There are researchers who suggest that response time expectations increase with time. Forrester research of 2009 suggests two second response time; in 2006 similar research suggested four seconds (both research efforts were sponsored by Akamai, a provider of web accelerating solutions).8 While the trend probably exists, the approach of this research was often questioned because they just asked users. It is known that user perception of time may be misleading. Also, as mentioned earlier, response time expectations depends on the number of elements viewed, the repetitiveness of the task, user assumptions of what the system is doing, and UI showing the status. Stating standard without specification of what page we are talking about may be over generalization.

Users are focused on the dialog (5-10 seconds). They keep their attention on the task. Robert Miller reported threshold as 10 seconds4. Users will probably need to reorient themselves when they return to the task after a delay above this threshold, so productivity suffers.

Peter Bickford investigated user reactions when, after 27 almost instantaneous responses, there was a two-minute wait loop for the 28th time for the same operation. It took only 8.5 seconds for half the subjects to either walk out or hit the reboot6. Switching to a watch cursor during the wait delayed the subject’s departure for about 20 seconds. An animated watch cursor was good for more than a minute, and a progress bar kept users waiting until the end. Bickford’s results were widely used for setting response times requirements for web applications.

That is the threshold that gives us response time usability requirements for most user-interactive applications. Response times above this threshold cause users to lose focus and lead to frustration. Exact numbers vary significantly depending on the interface used, but it looks like response times should not be more than eight to 10 seconds in most cases. Still, the threshold shouldn’t be applied blindly; in many cases, significantly higher response times may be acceptable when appropriate user interface is implemented to alleviate the problem.

Analysis and Specification
The third category, technological requirements, comes from chosen design and used technology. Some technological requirements may be known from the beginning if some design elements are given, but others are derived from business and usability requirements throughout the design process and depend on the chosen design.

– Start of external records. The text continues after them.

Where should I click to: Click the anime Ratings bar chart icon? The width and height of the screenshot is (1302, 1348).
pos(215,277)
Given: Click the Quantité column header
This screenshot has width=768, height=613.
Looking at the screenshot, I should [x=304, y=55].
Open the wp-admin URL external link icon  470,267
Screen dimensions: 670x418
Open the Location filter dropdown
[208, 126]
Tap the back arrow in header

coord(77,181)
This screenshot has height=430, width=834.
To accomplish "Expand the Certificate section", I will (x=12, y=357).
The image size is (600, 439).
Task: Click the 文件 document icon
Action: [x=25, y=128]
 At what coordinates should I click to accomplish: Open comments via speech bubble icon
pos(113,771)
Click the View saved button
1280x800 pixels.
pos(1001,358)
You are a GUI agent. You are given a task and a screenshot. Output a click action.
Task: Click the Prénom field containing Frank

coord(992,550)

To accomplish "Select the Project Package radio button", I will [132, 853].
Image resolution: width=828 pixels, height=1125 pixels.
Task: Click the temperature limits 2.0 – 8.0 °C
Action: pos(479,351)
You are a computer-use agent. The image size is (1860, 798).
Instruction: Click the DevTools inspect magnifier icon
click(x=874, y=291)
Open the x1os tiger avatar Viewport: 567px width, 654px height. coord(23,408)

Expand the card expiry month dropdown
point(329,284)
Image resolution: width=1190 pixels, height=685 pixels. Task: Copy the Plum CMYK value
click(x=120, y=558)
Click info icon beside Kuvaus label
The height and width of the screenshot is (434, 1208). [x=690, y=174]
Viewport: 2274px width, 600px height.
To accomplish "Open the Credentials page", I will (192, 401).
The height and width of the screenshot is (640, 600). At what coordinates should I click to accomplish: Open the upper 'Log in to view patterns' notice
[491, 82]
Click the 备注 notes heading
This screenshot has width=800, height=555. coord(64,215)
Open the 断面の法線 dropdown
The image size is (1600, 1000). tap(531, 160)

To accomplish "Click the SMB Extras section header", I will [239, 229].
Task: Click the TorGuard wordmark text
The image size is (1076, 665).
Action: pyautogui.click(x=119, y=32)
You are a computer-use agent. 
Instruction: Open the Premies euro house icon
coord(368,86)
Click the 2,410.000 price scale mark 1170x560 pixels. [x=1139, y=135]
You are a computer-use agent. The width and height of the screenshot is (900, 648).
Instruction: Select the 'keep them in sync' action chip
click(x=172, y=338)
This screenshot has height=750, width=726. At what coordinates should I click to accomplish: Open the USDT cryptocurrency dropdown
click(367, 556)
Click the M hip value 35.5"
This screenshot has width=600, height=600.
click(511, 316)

For example, if we need to call ten web services sequentially to show the web page with a three-second response time, the sum of response times of each web service, the time to create the web page, transfer it through the network and render it in a browser should be below 3 second. That may be translated into response time requirements of 200-250 milliseconds for each web service. The more we know, the more accurately we can apportion overall response time to web services.

Another example of technological requirements is resource consumption requirements. For example, CPU and memory utilization should be below 70% for the chosen hardware configuration.

Business requirements should be elaborated during design and development, and merge together with usability and technological requirements into the final performance requirements, which can be verified during testing and monitored in production. The main reason why we separate these categories is to understand where the requirement comes from. Is it a fundamental business requirement so that if the system fails we will miss it or is it a result of a design decision that may be changed if necessary.

Requirement engineering/architect’s vocabulary is very different from what is used in performance testing or capacity planning. Performance and scalability are often referred as examples of quality attributes (QA), a part of nonfunctional requirements (NFR).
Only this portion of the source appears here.